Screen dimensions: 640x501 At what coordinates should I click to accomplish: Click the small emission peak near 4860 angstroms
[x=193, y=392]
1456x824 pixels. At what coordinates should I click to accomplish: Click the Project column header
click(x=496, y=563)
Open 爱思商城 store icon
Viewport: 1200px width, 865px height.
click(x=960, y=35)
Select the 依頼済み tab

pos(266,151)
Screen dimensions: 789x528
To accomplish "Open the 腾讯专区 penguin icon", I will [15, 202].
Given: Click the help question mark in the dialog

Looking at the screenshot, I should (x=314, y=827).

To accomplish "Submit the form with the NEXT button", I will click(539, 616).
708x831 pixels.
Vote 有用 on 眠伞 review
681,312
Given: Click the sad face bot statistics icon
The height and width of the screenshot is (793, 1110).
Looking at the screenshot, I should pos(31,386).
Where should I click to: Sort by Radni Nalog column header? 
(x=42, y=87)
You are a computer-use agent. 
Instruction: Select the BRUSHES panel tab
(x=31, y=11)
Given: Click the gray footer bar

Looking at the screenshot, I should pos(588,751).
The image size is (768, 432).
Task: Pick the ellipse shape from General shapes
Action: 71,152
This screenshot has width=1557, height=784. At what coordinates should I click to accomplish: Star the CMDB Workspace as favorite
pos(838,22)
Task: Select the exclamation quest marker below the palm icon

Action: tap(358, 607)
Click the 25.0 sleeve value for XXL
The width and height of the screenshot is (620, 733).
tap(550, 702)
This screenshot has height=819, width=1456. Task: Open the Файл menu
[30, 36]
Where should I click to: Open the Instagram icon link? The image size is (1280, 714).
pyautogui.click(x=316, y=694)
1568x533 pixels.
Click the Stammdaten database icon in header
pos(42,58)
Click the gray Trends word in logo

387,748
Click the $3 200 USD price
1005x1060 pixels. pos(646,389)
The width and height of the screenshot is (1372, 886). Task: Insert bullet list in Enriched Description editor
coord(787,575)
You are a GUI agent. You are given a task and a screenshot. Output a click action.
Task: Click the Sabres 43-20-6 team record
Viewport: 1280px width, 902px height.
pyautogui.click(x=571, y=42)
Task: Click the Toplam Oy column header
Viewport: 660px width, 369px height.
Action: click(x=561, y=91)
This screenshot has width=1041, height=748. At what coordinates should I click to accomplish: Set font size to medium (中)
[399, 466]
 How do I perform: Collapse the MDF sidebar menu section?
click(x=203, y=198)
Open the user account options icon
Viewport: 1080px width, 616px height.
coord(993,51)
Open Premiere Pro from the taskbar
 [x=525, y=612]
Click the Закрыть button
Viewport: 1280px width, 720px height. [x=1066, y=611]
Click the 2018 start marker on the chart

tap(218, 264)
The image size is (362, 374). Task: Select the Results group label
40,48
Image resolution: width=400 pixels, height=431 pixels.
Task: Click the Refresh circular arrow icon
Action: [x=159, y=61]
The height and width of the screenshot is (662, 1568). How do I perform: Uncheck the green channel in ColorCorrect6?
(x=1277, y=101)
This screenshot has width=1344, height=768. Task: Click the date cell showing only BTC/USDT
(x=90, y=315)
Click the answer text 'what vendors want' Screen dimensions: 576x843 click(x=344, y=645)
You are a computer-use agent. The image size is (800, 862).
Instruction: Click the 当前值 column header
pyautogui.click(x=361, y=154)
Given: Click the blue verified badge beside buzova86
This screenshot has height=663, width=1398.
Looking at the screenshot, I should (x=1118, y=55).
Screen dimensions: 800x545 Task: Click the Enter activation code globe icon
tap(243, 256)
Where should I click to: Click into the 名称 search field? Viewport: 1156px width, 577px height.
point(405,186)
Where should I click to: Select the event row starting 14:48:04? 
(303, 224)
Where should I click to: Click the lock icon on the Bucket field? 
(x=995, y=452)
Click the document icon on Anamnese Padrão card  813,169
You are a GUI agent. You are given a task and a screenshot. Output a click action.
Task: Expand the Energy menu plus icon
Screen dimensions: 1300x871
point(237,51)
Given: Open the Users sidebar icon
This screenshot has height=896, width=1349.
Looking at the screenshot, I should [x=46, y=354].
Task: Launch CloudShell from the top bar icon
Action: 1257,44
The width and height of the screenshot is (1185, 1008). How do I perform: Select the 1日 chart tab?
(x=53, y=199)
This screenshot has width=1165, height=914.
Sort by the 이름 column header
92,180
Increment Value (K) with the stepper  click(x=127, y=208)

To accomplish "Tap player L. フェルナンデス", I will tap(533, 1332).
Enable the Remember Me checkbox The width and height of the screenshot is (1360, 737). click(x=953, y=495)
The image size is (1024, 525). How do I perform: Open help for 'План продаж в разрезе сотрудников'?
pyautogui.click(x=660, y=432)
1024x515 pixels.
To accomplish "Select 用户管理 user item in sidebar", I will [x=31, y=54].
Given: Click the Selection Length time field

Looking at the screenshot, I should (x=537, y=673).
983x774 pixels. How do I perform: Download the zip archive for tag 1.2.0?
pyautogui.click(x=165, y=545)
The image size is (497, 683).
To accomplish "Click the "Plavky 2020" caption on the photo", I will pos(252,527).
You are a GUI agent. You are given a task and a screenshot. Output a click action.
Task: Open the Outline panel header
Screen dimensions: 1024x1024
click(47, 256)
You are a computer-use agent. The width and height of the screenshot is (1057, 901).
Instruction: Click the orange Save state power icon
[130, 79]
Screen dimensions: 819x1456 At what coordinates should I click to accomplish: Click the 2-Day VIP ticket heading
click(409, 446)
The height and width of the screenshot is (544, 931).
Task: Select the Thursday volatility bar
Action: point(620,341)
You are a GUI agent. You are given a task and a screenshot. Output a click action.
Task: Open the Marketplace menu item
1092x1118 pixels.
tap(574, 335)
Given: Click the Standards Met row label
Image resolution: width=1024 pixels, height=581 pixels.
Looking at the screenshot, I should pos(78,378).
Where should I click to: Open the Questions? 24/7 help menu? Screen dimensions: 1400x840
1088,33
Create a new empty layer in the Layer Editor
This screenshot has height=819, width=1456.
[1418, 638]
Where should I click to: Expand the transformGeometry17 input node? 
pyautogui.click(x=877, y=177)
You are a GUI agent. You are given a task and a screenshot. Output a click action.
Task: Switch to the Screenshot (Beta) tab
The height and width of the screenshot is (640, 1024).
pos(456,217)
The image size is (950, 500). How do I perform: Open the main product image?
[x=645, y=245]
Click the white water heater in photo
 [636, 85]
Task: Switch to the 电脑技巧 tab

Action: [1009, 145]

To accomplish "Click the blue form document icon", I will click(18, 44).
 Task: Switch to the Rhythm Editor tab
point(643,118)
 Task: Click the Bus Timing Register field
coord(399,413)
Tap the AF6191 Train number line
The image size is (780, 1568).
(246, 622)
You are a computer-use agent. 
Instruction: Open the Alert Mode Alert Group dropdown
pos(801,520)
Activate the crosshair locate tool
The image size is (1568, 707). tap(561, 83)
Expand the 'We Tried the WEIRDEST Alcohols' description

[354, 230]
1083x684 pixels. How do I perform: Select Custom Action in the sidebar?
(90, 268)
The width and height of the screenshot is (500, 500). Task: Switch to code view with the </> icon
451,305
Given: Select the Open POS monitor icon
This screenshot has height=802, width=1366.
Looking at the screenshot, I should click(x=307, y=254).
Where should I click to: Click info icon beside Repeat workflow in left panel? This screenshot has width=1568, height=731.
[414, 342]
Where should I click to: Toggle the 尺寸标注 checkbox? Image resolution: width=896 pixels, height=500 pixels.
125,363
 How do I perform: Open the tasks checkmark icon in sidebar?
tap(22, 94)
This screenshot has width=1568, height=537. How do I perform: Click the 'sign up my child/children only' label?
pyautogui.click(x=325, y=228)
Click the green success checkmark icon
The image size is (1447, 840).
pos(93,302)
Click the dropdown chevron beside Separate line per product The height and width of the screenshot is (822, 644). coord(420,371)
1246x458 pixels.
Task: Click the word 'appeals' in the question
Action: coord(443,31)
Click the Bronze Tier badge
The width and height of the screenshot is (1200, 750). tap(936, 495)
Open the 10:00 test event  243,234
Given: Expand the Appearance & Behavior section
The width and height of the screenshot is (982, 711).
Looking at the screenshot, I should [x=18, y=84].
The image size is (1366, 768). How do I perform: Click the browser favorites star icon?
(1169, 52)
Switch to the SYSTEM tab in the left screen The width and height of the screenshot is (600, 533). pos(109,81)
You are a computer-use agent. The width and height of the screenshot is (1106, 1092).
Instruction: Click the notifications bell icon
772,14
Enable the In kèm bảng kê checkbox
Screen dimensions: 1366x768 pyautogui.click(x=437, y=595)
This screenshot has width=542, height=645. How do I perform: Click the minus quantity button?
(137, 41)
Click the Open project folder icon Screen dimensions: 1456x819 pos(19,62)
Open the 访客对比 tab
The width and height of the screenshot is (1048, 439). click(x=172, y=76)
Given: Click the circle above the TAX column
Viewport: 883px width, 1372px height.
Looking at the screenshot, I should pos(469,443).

## Directive
Copy out the rows above once more, unchanged, starting with the line that contains "This screenshot has width=1344, height=768." and going on through the line that contains "pyautogui.click(x=165, y=545)".

## Result for this task
This screenshot has width=1344, height=768. Task: Click the date cell showing only BTC/USDT
(x=90, y=315)
Click the answer text 'what vendors want' Screen dimensions: 576x843 click(x=344, y=645)
You are a computer-use agent. The image size is (800, 862).
Instruction: Click the 当前值 column header
pyautogui.click(x=361, y=154)
Given: Click the blue verified badge beside buzova86
This screenshot has height=663, width=1398.
Looking at the screenshot, I should (x=1118, y=55).
Screen dimensions: 800x545 Task: Click the Enter activation code globe icon
tap(243, 256)
Where should I click to: Click into the 名称 search field? Viewport: 1156px width, 577px height.
point(405,186)
Where should I click to: Select the event row starting 14:48:04? 
(303, 224)
Where should I click to: Click the lock icon on the Bucket field? 
(x=995, y=452)
Click the document icon on Anamnese Padrão card  813,169
You are a GUI agent. You are given a task and a screenshot. Output a click action.
Task: Expand the Energy menu plus icon
Screen dimensions: 1300x871
point(237,51)
Given: Open the Users sidebar icon
This screenshot has height=896, width=1349.
Looking at the screenshot, I should [x=46, y=354].
Task: Launch CloudShell from the top bar icon
Action: 1257,44
The width and height of the screenshot is (1185, 1008). How do I perform: Select the 1日 chart tab?
(x=53, y=199)
This screenshot has width=1165, height=914.
Sort by the 이름 column header
92,180
Increment Value (K) with the stepper  click(x=127, y=208)

To accomplish "Tap player L. フェルナンデス", I will tap(533, 1332).
Enable the Remember Me checkbox The width and height of the screenshot is (1360, 737). click(x=953, y=495)
The image size is (1024, 525). How do I perform: Open help for 'План продаж в разрезе сотрудников'?
pyautogui.click(x=660, y=432)
1024x515 pixels.
To accomplish "Select 用户管理 user item in sidebar", I will [x=31, y=54].
Given: Click the Selection Length time field

Looking at the screenshot, I should (x=537, y=673).
983x774 pixels. How do I perform: Download the zip archive for tag 1.2.0?
pyautogui.click(x=165, y=545)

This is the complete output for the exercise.